### PROBLEM:
A faithful retyping of every entry below is wanted, with images left out.
── DATA FOR THIS TASK
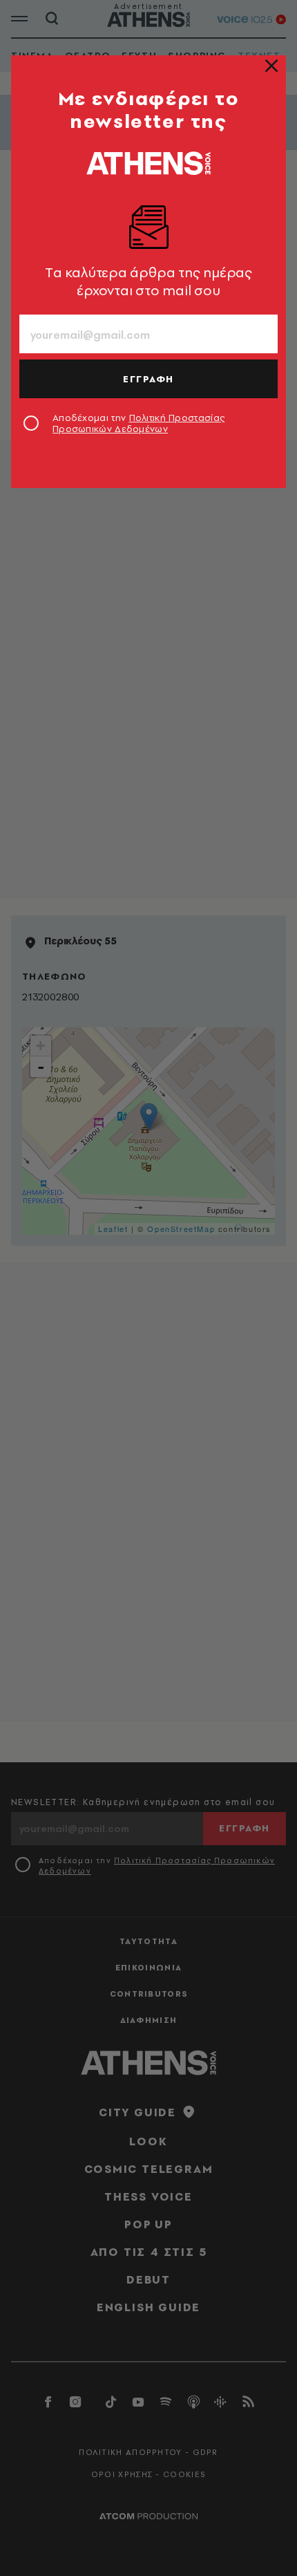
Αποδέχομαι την (138, 423)
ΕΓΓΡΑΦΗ (148, 379)
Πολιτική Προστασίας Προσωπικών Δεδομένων (138, 423)
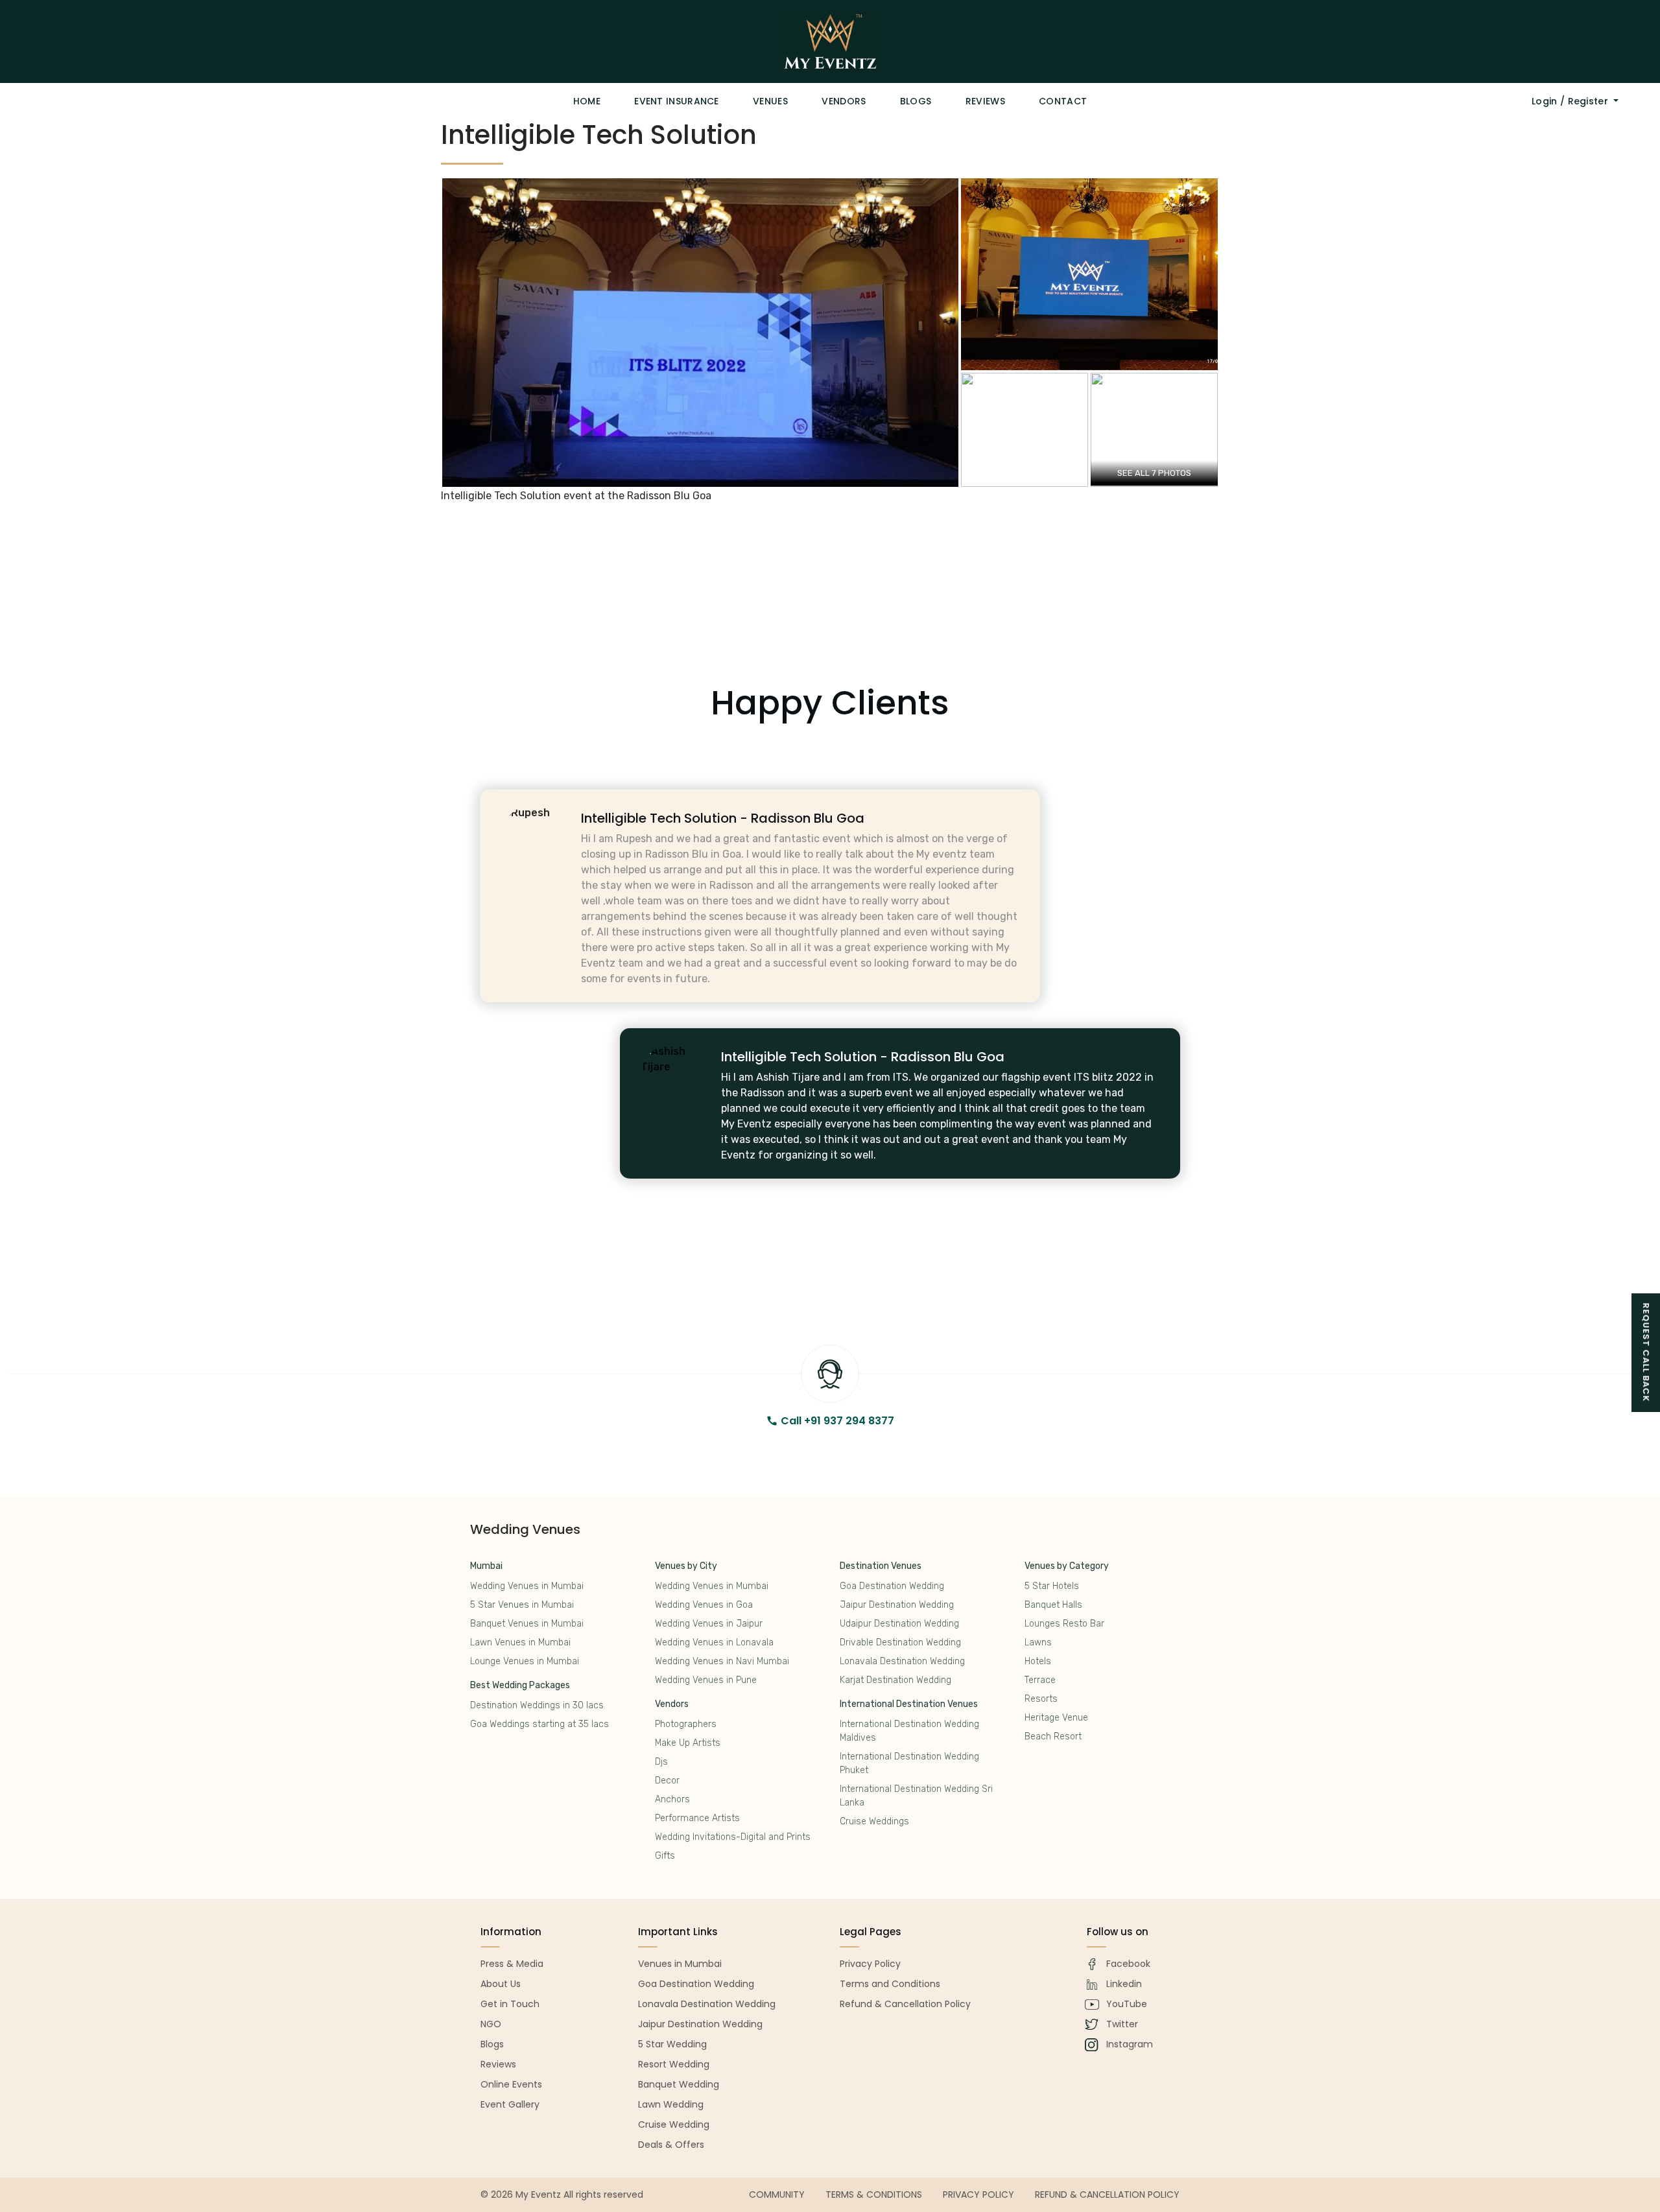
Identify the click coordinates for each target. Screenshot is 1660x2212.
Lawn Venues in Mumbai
────
### EXERCISE OUTPUT:
Αποδέχομαι την (138, 423)
ΕΓΓΡΑΦΗ (148, 379)
Πολιτική Προστασίας Προσωπικών Δεδομένων (138, 423)
Identify the click coordinates for each target. Screenshot is 1660x2212.
Lawn Venues in Mumbai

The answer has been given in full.